**TUGAS WAJIB 1**
Salin tanpa perubahan bagian teks tentang kerja tim yang dibuka dengan kata-kata "5.Gunakan konstitusi atau" dan ditutup dengan "mengerjakan satu pekerjaan..".
**TUGAS WAJIB 2**
Ubah baris-baris data, mulai dari baris yang memuat "Task: Delete the" sampai baris yang memuat "click(x=180, y=267)": ganti "scrollbar" dengan "slider" dan biarkan yang lain tetap. Tuliskan hanya baris-baris tersebut.

**TEKS KUTIPAN**

+-------+

5.Gunakan konstitusi atau aturan tim yang telah disepakati bersama. Peraturan tim akan banyak membantu mengendalikan tim dalam menyelesaikan pekerjaannya dan menyediakan petunjuk ketika ada hal yang salah. Selain itu perlu juga ada konsensus tim dalam mengerjakan satu pekerjaan..
6.Ajarkan rekan baru satu tim agar anggota baru mengetahui bagaimana tim beroperasi dan bagaimana perilaku antaranggota tim berinteraksi. Yang dibutuhkan anggota tim adalah gambaran jelas tentang cara kerja, norma, dan nilai-nilai tim. Di lingkungan sekolah ada guru baru atau guru pindahan dari sekolah lain, sebagai anggota baru yang baru perlu ”diajari” bagaimana bekerja di lingkungan tim kerja di sekolah. Suatu sekolah terkadang sudah memiliki budaya saling pengertian, tanpa ada perintah setiap guru mengambil inisiatif untuk menegur siswa jika tidak disiplin. Cara kerja ini mungkin belum diketahui oleh guru baru sehingga perlu disampaikan agar tim sekolah tetap solid dan kehadiran guru baru tidak merusak sistem.

+-------+

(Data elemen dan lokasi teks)

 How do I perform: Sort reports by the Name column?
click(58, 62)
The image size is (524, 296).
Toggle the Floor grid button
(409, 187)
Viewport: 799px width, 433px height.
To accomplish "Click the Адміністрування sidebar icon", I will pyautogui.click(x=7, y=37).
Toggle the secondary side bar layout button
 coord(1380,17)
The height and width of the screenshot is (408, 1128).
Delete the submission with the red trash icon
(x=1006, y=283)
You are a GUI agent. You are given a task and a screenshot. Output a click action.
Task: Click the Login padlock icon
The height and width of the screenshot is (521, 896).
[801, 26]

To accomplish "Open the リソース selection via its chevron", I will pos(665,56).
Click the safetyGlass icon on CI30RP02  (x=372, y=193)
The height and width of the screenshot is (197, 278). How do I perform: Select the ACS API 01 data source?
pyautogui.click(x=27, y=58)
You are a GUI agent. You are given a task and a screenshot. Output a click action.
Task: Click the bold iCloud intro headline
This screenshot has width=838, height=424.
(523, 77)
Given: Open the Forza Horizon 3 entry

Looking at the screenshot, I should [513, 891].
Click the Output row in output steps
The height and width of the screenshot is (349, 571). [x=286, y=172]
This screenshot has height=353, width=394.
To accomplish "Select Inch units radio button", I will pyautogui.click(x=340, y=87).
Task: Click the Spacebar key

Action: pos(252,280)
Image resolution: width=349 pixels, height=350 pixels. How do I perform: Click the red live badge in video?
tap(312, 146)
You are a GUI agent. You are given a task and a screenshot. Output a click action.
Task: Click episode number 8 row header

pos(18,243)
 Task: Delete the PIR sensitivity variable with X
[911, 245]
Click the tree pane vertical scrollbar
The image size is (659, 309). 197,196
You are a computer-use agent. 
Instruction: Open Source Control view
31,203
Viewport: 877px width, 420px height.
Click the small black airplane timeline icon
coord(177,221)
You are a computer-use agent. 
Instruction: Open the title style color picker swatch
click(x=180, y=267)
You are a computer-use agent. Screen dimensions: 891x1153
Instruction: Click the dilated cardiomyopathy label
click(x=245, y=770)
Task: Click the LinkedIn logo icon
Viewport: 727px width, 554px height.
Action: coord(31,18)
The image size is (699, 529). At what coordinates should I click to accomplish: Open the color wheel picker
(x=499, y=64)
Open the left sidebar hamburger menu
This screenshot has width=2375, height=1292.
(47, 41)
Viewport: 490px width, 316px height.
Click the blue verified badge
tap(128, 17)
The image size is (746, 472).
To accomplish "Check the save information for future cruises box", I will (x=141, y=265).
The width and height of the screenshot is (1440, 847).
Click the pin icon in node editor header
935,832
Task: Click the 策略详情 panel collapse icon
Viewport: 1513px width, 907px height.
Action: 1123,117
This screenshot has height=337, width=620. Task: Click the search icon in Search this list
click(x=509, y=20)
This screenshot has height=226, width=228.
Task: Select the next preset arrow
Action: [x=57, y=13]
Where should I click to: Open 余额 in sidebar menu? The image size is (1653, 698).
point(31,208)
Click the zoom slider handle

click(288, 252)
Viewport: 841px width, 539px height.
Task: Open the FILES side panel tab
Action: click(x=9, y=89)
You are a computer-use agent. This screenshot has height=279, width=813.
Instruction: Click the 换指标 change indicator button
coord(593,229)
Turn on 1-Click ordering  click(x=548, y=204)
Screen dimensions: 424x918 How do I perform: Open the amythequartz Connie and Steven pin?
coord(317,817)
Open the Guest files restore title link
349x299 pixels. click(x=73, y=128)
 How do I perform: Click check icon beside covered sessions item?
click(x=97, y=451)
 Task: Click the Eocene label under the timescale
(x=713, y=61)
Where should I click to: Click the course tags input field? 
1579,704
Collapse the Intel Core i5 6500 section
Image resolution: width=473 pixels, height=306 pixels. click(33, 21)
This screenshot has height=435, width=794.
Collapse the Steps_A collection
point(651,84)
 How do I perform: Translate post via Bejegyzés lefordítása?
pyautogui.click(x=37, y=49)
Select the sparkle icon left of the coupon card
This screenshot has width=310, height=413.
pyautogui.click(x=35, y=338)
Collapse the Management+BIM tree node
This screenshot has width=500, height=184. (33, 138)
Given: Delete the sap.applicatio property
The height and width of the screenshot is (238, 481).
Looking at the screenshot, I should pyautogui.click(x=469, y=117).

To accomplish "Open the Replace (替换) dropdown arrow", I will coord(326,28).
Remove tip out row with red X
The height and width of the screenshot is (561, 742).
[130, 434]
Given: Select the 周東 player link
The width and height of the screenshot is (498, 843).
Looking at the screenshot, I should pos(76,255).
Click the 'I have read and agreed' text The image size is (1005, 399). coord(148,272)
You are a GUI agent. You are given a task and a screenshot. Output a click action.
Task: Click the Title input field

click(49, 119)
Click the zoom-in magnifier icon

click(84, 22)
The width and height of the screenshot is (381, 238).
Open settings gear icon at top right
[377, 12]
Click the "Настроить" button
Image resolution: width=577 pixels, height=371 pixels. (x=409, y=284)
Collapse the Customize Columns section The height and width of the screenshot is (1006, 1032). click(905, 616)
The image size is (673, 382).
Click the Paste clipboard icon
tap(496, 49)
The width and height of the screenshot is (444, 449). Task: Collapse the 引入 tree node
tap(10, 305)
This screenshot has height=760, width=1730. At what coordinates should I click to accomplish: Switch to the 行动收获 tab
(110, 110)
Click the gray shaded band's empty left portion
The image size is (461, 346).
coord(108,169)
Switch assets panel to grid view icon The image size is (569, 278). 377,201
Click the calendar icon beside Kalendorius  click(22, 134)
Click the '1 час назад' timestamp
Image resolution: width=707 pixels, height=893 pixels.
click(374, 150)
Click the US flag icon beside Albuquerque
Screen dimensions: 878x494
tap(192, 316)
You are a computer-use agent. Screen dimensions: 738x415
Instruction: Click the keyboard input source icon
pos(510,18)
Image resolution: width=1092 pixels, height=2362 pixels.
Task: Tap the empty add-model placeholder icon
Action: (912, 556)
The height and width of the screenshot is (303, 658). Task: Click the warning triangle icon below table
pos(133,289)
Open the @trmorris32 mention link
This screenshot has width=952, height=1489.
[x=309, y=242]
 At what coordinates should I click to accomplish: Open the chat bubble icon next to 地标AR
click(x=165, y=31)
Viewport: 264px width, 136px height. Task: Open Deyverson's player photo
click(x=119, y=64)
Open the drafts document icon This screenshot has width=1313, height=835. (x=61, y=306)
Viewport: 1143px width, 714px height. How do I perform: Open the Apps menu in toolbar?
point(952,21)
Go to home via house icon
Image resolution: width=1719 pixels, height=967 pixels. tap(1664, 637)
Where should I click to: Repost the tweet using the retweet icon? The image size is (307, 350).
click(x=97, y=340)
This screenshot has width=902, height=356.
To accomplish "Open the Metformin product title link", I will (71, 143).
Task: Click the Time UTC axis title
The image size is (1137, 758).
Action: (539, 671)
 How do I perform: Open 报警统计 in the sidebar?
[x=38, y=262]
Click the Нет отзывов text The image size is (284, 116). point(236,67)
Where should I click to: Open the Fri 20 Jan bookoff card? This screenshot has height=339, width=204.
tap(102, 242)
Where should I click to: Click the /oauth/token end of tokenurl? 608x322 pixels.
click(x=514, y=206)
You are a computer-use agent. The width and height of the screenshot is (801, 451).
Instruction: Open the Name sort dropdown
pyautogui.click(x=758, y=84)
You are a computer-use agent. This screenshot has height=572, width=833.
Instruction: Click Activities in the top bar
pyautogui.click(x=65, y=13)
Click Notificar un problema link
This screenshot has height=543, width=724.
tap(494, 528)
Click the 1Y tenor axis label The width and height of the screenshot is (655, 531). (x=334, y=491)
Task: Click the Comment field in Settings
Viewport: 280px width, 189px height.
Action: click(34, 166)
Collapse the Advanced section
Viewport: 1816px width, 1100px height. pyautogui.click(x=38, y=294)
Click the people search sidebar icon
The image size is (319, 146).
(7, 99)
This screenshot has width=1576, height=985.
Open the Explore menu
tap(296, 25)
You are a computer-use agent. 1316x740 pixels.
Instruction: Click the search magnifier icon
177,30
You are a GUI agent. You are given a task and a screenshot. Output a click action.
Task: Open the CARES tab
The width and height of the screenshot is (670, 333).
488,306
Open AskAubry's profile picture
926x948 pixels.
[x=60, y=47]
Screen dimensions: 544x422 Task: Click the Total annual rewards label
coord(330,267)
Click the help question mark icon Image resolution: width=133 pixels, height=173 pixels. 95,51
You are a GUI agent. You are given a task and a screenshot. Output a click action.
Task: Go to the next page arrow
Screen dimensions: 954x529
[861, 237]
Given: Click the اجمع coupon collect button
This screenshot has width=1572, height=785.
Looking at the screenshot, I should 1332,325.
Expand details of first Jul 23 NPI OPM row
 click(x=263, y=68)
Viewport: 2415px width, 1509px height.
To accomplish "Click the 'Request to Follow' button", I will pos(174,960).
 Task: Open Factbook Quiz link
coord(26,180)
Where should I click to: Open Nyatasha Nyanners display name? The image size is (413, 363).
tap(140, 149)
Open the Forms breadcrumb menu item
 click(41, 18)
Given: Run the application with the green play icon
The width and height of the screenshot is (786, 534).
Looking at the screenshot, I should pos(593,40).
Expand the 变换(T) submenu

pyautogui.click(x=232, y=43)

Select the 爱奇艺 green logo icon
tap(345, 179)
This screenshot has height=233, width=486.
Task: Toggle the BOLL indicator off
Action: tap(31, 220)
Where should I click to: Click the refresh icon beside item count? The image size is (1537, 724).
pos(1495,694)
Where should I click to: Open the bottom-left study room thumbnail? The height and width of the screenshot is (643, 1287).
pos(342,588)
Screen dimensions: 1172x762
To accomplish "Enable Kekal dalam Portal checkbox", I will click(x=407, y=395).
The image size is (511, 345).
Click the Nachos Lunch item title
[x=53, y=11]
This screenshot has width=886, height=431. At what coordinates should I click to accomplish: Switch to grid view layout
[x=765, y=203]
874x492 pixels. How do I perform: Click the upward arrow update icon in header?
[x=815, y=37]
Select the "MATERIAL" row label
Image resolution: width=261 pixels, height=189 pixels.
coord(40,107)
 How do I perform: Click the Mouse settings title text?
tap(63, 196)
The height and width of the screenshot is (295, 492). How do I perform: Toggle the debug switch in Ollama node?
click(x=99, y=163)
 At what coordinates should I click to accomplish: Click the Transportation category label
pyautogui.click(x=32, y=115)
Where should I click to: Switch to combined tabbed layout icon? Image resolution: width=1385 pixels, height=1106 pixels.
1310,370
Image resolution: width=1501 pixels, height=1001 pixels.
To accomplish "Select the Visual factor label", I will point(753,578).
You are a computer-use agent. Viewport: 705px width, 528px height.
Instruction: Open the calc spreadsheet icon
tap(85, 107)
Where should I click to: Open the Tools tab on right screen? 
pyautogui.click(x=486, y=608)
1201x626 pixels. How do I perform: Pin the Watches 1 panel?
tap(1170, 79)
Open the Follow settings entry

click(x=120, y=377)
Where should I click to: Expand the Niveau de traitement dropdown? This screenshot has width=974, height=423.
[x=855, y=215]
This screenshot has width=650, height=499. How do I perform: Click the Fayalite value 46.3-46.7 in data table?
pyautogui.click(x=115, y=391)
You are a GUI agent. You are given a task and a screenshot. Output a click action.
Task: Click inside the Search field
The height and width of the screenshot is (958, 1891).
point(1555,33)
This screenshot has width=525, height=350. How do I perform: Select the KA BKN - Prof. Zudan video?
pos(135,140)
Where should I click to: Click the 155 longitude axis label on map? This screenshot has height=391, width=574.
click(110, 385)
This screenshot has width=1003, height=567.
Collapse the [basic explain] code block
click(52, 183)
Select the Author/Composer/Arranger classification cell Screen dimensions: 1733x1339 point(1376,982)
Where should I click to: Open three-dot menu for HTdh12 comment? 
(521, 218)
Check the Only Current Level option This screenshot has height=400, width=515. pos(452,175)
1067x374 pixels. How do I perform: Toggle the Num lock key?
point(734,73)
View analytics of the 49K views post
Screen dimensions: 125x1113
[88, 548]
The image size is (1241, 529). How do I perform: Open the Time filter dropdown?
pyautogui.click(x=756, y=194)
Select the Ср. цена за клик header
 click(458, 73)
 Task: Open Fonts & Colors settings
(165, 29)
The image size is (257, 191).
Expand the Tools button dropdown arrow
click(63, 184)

+-------+

**JAWABAN LATIHAN 1**
5.Gunakan konstitusi atau aturan tim yang telah disepakati bersama. Peraturan tim akan banyak membantu mengendalikan tim dalam menyelesaikan pekerjaannya dan menyediakan petunjuk ketika ada hal yang salah. Selain itu perlu juga ada konsensus tim dalam mengerjakan satu pekerjaan..

**JAWABAN LATIHAN 2**
 Task: Delete the PIR sensitivity variable with X
[911, 245]
Click the tree pane vertical slider
The image size is (659, 309). 197,196
You are a computer-use agent. 
Instruction: Open Source Control view
31,203
Viewport: 877px width, 420px height.
Click the small black airplane timeline icon
coord(177,221)
You are a computer-use agent. 
Instruction: Open the title style color picker swatch
click(x=180, y=267)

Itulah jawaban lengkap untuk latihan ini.